──────── Records shown

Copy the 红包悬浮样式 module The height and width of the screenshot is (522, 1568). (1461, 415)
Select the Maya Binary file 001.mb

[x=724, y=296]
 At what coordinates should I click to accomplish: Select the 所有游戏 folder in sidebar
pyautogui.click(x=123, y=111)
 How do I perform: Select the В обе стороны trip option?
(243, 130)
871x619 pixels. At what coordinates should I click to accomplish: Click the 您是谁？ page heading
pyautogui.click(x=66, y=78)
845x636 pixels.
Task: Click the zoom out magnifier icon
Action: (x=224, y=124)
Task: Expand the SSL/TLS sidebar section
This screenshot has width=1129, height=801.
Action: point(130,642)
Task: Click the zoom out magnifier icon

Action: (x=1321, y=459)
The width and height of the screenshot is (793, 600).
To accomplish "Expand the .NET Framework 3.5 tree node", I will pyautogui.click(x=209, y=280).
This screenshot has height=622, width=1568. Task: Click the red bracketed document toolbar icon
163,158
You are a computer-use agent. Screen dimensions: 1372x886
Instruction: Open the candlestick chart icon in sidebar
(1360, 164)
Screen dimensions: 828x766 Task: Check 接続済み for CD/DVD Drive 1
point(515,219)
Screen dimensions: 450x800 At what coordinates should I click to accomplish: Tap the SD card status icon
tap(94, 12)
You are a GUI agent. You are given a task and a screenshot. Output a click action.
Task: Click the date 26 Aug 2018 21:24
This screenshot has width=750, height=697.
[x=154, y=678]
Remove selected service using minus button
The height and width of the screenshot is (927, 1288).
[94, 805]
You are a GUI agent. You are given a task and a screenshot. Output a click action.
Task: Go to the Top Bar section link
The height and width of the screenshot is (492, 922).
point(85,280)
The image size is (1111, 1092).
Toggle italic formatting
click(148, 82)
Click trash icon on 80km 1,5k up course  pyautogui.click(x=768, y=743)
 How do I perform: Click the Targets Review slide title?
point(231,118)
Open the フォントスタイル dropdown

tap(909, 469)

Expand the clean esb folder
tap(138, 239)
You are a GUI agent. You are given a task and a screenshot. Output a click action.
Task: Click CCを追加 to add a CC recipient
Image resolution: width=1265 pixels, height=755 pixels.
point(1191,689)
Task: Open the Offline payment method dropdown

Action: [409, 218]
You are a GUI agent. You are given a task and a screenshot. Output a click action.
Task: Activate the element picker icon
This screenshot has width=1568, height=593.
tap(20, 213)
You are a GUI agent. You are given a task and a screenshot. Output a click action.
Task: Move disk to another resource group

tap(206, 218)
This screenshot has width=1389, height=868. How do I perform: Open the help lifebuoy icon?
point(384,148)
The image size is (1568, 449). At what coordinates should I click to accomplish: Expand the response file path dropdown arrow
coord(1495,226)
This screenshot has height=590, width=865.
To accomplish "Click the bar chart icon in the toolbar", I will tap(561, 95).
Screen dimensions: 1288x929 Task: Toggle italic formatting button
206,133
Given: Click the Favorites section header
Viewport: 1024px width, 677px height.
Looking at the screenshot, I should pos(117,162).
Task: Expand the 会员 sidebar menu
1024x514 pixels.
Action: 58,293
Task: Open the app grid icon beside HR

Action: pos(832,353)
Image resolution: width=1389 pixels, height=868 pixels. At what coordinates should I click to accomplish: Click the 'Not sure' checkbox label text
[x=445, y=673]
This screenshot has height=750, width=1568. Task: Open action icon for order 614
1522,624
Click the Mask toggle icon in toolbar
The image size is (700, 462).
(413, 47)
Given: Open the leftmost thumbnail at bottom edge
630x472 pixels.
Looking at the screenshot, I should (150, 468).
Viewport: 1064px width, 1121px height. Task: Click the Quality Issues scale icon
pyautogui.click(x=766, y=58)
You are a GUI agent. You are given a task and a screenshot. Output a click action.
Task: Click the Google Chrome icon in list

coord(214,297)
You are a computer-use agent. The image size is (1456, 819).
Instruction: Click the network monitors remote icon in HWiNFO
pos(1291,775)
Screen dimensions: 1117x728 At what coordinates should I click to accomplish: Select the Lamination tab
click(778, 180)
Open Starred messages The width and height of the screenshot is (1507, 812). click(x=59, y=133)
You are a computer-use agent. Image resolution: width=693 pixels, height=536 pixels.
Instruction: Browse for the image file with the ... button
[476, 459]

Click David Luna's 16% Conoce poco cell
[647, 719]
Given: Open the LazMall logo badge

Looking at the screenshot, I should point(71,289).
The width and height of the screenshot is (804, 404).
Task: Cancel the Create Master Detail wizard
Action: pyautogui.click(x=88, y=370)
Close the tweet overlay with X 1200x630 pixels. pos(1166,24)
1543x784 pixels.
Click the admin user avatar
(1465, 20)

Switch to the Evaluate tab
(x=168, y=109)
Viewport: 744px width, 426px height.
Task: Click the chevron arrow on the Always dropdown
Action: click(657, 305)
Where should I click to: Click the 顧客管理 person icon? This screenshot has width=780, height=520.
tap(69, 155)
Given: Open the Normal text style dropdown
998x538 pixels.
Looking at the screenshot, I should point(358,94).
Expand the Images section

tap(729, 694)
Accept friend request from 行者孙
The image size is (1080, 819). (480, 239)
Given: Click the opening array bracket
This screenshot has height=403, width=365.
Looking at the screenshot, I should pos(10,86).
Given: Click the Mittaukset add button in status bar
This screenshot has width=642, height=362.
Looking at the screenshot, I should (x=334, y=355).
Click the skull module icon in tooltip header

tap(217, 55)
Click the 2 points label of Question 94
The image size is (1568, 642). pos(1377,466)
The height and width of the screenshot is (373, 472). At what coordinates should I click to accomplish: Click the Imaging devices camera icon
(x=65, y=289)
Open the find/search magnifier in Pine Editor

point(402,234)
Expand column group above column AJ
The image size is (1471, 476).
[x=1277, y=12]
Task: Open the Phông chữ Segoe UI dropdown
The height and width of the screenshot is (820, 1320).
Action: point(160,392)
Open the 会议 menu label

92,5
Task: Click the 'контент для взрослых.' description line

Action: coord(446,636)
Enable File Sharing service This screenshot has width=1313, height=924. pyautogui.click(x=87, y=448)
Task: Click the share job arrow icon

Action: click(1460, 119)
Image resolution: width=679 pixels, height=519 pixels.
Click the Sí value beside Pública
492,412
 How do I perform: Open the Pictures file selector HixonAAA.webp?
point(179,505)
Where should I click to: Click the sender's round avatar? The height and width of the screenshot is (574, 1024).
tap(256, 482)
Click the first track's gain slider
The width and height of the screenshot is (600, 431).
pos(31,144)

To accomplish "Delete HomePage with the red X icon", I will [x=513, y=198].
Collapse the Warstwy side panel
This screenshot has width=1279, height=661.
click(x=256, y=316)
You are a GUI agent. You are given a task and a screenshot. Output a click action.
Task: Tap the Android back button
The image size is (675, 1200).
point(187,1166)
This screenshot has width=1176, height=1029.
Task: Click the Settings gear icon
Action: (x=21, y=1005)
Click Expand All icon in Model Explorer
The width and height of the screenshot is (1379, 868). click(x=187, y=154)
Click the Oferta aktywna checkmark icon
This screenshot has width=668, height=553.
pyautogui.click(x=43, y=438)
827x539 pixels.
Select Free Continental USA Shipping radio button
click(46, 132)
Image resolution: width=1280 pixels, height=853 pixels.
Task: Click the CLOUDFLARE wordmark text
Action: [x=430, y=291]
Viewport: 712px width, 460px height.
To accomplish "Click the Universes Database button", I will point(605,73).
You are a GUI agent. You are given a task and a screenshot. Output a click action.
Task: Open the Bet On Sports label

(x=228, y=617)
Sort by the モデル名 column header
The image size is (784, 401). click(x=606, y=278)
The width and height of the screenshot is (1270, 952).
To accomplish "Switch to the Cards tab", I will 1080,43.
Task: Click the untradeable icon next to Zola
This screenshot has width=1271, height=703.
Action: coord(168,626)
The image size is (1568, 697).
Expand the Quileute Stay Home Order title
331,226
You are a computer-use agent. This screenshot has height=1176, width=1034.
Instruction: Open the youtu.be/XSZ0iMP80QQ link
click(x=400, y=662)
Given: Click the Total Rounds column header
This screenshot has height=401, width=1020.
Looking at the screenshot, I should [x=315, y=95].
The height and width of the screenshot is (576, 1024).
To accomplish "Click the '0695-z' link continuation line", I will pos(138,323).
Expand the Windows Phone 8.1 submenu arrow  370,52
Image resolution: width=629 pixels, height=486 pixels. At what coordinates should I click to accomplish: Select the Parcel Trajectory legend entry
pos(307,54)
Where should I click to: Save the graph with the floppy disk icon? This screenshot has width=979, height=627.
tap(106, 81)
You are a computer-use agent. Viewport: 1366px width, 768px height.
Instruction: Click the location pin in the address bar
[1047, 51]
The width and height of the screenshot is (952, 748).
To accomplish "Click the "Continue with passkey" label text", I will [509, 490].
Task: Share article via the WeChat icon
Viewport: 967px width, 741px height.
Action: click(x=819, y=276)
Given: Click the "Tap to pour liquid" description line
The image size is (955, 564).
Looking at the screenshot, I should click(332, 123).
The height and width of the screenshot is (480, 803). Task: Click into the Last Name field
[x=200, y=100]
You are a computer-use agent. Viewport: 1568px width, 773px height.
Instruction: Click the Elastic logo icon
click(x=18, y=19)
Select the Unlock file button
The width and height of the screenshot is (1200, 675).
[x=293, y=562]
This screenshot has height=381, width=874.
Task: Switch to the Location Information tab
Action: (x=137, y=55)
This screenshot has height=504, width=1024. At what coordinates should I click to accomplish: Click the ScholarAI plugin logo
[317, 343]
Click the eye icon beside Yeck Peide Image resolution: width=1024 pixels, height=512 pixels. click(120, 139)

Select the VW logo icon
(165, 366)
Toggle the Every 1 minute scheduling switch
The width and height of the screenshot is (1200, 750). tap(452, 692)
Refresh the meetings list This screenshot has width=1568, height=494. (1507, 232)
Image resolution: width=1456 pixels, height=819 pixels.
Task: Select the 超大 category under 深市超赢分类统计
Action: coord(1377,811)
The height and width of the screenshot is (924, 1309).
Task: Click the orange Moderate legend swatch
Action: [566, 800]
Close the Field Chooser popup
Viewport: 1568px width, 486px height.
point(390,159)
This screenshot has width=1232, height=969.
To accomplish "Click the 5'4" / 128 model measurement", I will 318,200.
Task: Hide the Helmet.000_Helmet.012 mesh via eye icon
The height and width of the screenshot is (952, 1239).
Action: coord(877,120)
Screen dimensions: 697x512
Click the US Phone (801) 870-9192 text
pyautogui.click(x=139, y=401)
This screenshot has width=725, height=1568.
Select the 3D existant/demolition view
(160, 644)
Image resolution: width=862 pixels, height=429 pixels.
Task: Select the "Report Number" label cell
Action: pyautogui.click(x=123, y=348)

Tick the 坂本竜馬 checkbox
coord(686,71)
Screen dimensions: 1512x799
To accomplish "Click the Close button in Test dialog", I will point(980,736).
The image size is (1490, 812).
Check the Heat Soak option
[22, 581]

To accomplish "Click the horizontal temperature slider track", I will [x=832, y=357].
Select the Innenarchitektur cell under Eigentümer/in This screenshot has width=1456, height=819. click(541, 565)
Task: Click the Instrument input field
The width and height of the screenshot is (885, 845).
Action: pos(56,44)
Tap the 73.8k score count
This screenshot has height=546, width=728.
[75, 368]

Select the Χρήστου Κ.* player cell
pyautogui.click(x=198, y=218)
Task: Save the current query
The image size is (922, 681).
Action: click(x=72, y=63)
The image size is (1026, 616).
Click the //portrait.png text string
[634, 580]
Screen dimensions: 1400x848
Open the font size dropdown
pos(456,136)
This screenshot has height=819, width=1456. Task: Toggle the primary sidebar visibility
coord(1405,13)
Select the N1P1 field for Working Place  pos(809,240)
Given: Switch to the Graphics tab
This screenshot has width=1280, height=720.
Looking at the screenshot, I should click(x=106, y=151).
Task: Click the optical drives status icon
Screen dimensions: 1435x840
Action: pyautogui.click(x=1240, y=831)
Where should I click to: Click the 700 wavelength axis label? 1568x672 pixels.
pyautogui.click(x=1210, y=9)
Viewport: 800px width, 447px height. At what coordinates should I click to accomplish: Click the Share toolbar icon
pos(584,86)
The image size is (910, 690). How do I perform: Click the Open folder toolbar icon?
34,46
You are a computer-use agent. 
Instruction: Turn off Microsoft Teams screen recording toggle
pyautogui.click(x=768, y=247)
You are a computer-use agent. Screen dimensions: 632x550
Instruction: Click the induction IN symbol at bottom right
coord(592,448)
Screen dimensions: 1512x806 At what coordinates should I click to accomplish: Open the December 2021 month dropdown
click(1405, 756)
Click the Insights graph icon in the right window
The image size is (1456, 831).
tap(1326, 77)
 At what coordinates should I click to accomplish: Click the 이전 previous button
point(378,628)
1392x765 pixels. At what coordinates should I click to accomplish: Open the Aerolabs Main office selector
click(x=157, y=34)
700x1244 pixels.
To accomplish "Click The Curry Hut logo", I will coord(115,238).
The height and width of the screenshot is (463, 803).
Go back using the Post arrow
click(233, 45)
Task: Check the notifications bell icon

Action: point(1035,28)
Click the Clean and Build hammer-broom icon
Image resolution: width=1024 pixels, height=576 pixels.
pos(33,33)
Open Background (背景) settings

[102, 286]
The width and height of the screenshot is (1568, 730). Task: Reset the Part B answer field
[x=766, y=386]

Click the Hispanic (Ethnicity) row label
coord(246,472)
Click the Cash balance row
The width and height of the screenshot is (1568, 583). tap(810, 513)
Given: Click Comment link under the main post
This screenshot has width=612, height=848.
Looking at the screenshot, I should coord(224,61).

────────────────

- [Do this] Turn the records starting at the line containing "Collapse the Warstwy side panel" and ending at the line containing "click(x=400, y=662)" into a Markdown table with the columns Row and Line, one numbered row per line and blank lines omitted.

- [Answer below]
| Row | Line |
|---|---|
| 1 | Collapse the Warstwy side panel |
| 2 | This screenshot has width=1279, height=661. |
| 3 | click(x=256, y=316) |
| 4 | You are a GUI agent. You are given a task and a screenshot. Output a click action. |
| 5 | Task: Tap the Android back button |
| 6 | The image size is (675, 1200). |
| 7 | point(187,1166) |
| 8 | This screenshot has width=1176, height=1029. |
| 9 | Task: Click the Settings gear icon |
| 10 | Action: (x=21, y=1005) |
| 11 | Click Expand All icon in Model Explorer |
| 12 | The width and height of the screenshot is (1379, 868). click(x=187, y=154) |
| 13 | Click the Oferta aktywna checkmark icon |
| 14 | This screenshot has width=668, height=553. |
| 15 | pyautogui.click(x=43, y=438) |
| 16 | 827x539 pixels. |
| 17 | Select Free Continental USA Shipping radio button |
| 18 | click(46, 132) |
| 19 | Image resolution: width=1280 pixels, height=853 pixels. |
| 20 | Task: Click the CLOUDFLARE wordmark text |
| 21 | Action: [x=430, y=291] |
| 22 | Viewport: 712px width, 460px height. |
| 23 | To accomplish "Click the Universes Database button", I will point(605,73). |
| 24 | You are a GUI agent. You are given a task and a screenshot. Output a click action. |
| 25 | Task: Open the Bet On Sports label |
| 26 | (x=228, y=617) |
| 27 | Sort by the モデル名 column header |
| 28 | The image size is (784, 401). click(x=606, y=278) |
| 29 | The width and height of the screenshot is (1270, 952). |
| 30 | To accomplish "Switch to the Cards tab", I will 1080,43. |
| 31 | Task: Click the untradeable icon next to Zola |
| 32 | This screenshot has width=1271, height=703. |
| 33 | Action: coord(168,626) |
| 34 | The image size is (1568, 697). |
| 35 | Expand the Quileute Stay Home Order title |
| 36 | 331,226 |
| 37 | You are a computer-use agent. This screenshot has height=1176, width=1034. |
| 38 | Instruction: Open the youtu.be/XSZ0iMP80QQ link |
| 39 | click(x=400, y=662) |